### Task to complete
Please write out the records word for word, beginning at the line that contains "Click the yellow duty period notice banner" and stopping after the line that contains "point(312,62)". Leave the pictures out of your answer.

### Extracted material
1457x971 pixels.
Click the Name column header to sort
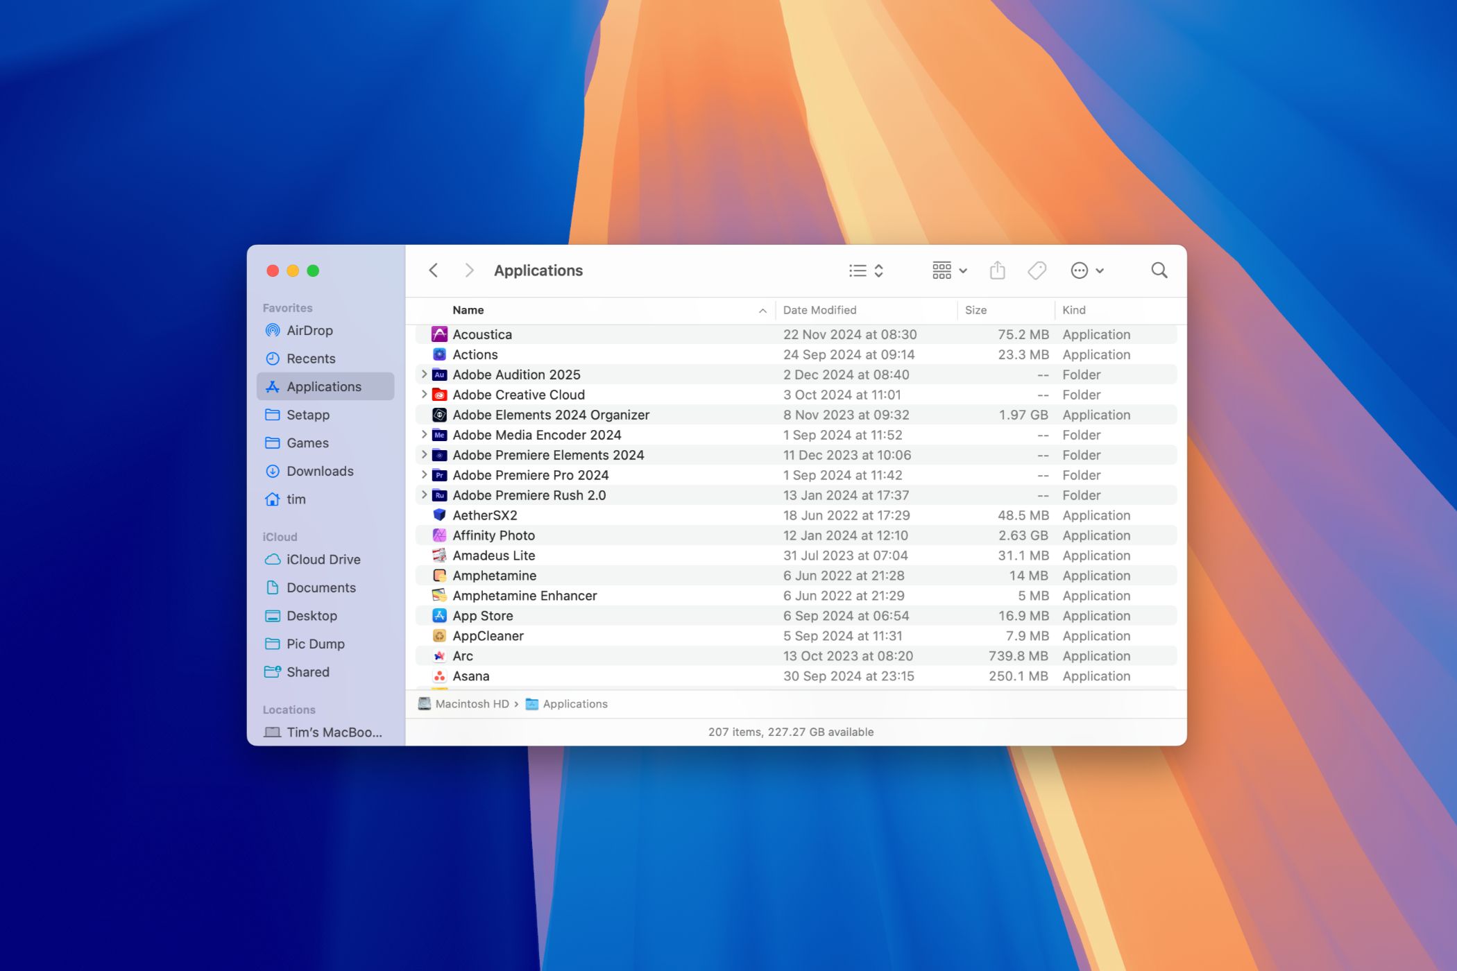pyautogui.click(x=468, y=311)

==

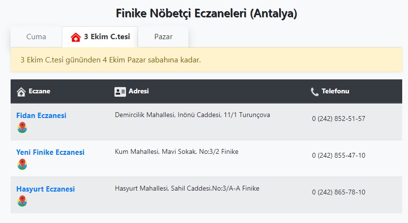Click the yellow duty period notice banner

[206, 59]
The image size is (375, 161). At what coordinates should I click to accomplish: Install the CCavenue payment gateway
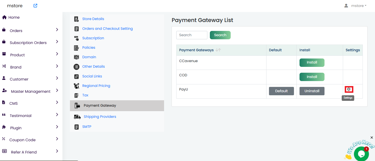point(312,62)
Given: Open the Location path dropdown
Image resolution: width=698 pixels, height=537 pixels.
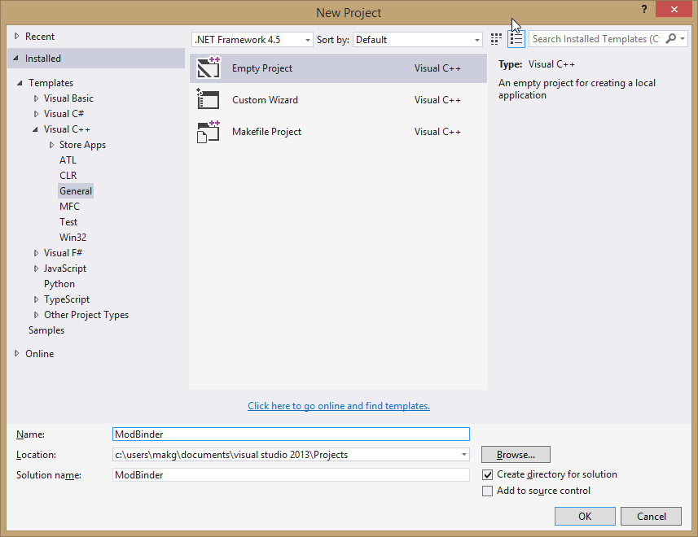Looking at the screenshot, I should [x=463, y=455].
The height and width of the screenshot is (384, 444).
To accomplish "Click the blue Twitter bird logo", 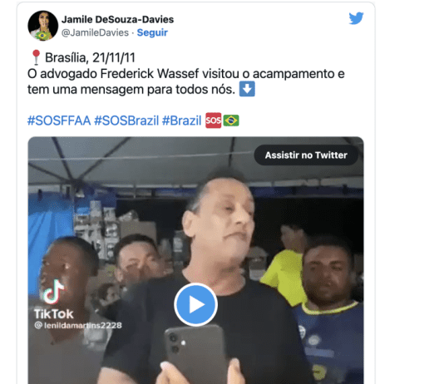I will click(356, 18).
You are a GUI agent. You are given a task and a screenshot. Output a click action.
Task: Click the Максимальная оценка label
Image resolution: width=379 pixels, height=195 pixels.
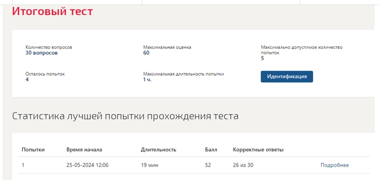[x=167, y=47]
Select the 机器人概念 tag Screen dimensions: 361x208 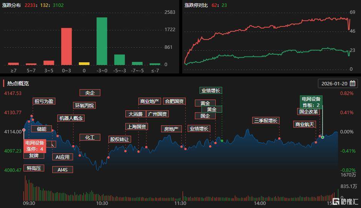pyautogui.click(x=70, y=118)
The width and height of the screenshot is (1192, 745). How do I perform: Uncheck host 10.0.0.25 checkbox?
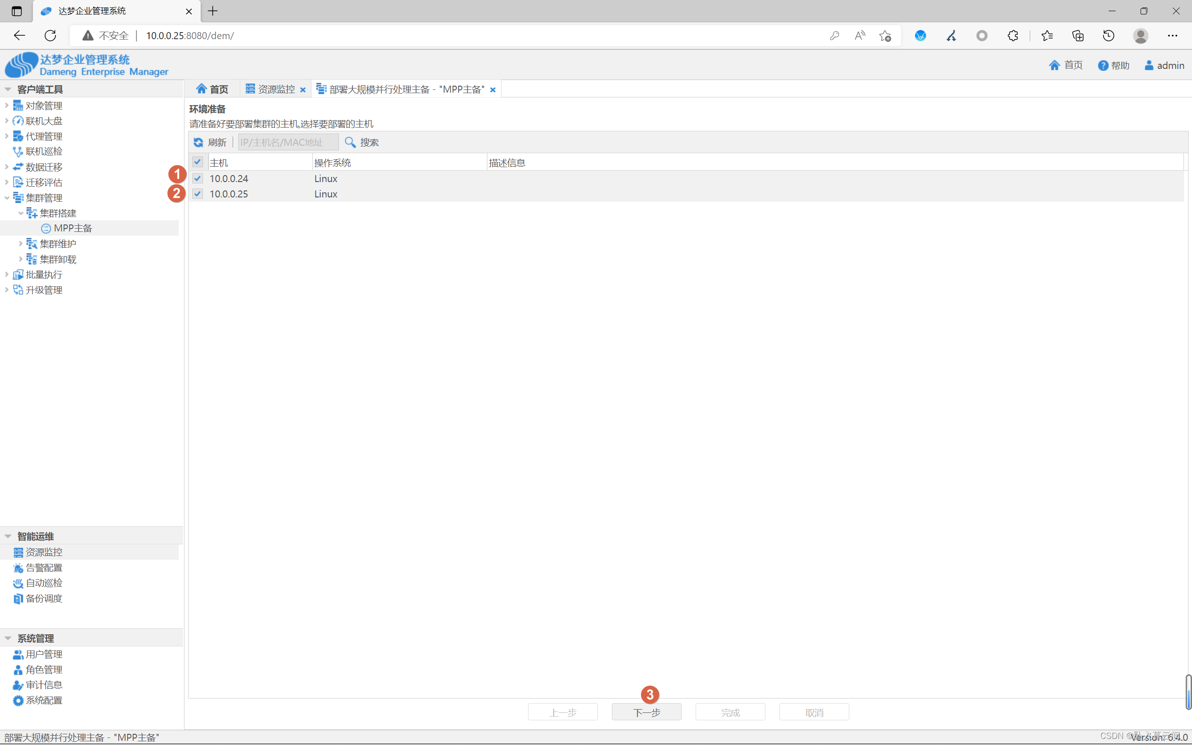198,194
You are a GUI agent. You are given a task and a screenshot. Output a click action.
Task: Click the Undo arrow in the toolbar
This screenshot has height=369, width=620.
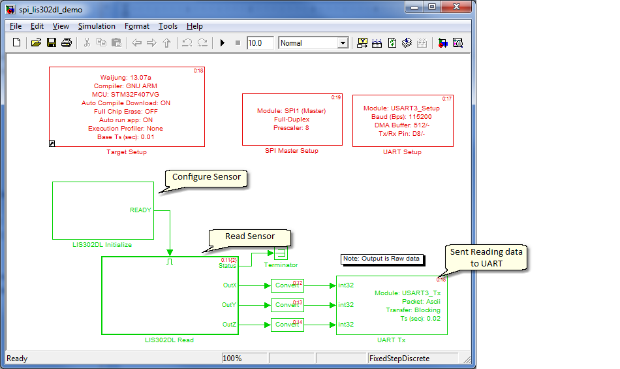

### Exercise result
Click the yellow duty period notice banner

[206, 59]
The image size is (375, 161). At what coordinates should I click to accomplish: Install the CCavenue payment gateway
point(312,62)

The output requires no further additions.